Over the course of 2020, three rounds of public auctions were held to invest in lands belonging to people displaced from formerly opposition-held territory in rural Hama, Idlib and Aleppo governorates. The first was to invest in the pistachio crop, the second for olive picking and the third for cultivating wheat. These auctions were organised by the security and military committees in these governorates, through the government-affiliated Farmer Leagues.
Between August 2019 and March 2020, regime forces captured around 230,000 hectares of farmland in rural Hama and Idlib, as well as 350 hectares in rural Aleppo. Many owners of these lands fled the regime’s military advances, heading to opposition-held territory in northern Aleppo and Idlib governorates.
Since the end of 2019, the heads of security committees issued instructions to tally the agricultural lands whose owners live in so-called “terrorist areas” outside Syrian government-controlled territory. And since mid-2020, public auctions have been held to invest in some of those lands. The properties included farmland in 38 villages and towns across rural Hama governorate, 70 villages in Idlib and 11 villages in Aleppo. The auctions were held at cultural centres and the headquarters of the various Farmer Leagues, with the winners usually obligated to invest in or cultivate a certain crop for one season.
Some of the auctions for investing in wheat cultivation, held in November 2020, were announced as part of a drive to collect debt owed to the Agricultural Cooperative Bank by the original owners of the land, albeit without any specific information on the number of debtors or the sizes of their debts. Proceeds from the auctions held between June and July 2020 for the pistachio harvest were given to the Fund for Supporting Martyrs. The fund is affiliated with the local branch of the Office for the Central Commission to Support and Monitor the Situations of Martyrs’ Families in Hama governorate, which itself is affiliated with the Hama branch of the Baath Party.
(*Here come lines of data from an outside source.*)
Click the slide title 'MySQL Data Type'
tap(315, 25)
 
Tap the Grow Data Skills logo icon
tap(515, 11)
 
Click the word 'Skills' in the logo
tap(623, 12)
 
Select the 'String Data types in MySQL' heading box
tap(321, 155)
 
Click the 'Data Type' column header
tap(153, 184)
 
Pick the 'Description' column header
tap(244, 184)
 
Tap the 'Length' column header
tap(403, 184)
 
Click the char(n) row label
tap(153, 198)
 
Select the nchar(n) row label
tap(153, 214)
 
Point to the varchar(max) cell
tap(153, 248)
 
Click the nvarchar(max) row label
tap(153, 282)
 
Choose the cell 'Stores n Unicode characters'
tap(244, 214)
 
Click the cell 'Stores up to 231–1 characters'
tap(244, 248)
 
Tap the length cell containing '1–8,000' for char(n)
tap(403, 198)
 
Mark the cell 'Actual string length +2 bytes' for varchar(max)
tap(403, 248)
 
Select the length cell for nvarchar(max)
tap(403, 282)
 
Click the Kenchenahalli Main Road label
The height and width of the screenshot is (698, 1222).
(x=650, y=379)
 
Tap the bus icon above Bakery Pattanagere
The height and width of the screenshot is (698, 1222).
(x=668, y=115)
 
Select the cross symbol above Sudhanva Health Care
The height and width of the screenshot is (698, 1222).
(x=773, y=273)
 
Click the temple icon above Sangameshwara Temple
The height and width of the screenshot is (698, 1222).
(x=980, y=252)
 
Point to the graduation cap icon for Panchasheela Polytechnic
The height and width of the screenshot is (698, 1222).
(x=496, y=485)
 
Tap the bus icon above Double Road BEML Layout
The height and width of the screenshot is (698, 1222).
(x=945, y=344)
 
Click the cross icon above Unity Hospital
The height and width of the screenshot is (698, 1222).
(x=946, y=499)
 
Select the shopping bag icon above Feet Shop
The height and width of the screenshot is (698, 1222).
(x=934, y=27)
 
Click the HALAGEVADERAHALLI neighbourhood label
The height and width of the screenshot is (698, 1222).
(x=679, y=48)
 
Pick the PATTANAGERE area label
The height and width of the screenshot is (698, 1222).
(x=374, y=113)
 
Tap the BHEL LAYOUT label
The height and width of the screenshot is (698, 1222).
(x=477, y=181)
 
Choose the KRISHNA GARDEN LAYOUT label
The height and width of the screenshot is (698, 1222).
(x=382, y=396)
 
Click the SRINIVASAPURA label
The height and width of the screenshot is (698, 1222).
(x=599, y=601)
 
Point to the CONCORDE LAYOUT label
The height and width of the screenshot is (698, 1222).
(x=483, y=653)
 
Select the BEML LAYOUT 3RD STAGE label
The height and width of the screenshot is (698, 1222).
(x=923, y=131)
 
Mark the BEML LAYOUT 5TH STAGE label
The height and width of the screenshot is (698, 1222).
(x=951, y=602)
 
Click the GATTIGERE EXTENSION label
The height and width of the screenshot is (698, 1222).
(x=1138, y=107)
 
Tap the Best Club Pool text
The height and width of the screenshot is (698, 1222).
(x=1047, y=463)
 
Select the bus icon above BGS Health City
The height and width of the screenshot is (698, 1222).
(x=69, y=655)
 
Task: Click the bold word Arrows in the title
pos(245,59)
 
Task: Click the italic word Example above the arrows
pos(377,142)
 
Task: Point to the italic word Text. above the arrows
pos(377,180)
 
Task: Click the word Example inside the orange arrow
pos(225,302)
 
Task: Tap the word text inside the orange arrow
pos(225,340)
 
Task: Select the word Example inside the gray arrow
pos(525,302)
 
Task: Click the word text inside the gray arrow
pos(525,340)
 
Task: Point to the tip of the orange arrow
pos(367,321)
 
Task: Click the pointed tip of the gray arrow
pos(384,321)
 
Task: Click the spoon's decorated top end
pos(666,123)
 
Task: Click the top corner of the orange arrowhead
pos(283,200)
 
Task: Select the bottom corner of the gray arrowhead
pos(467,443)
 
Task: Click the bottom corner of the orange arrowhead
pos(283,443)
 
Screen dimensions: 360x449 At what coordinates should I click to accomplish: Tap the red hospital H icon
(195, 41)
Collecting funds, searching for new sources of funding or imposing wheat cultivation as part of a larger government strategy to face Syria’s bread crisis could all be logical reasons behind the recent spate of public auctions of farmland. However, these auctions have raised fears among displaced people that their properties could soon be confiscated. Pro-opposition news sites have reported that the regime has indeed started confiscating additional farmland under the pretext that their owners are “terrorists”, in line with Anti-Terrorism Law No. 19 of 2012. The Syria Report was unable to independently verify these reports. No court ruling has yet been issued in this regard by the Terrorism Court, nor has there been a ruling to sell the properties of those convicted under the provisions of the Syrian Civil Procedure Law No. 1 of 2016.
Likely the largest danger from these public auctions of displaced Syrians’ lands is the violation of the owner’s rights to use, exploit and dispose of their property—rights guaranteed by the constitution and legislation on ownership. Article 768 of the Syrian Civil Code stipulates that “the owner of the thing itself, within the limits of the law, has the right to use it, exploit it and dispose of it,” while Article 770 says the owner has “the right to all of its benefits, products and attachments, unless there is a text or agreement to the contrary”.
If an owner violates their rights to use, exploit and dispose of their property, they may lose their right of ownership in one of two ways: First, ownership may be forfeited in cases where agricultural lands distributed by the Agrarian Reform Law are not used. Second, an owner’s right to dispose of properties given under land grants may also be forfeited after failure to plough the land for a period of five consecutive years, according to the Civil Code.
That said, the main driver behind the government’s push to invest in displaced people’s farmlands could be a desire to transfer possession of those lands to their current investors. Possession of a piece of land requires that the holder get ahold of the property and carry out material work on it, such as farming, if it is agricultural land. The holder must also have the intention to use the property and appear as its owner. However, in the case of the auctioned farmlands in Hama, Idlib and Aleppo, these steps may face a legal dilemma in that the current investor in the land is considered a usurper because the property seizure took place without any legal document for possession. The seizure also occurred under duress, as the owner was not present, having been forced to flee their land.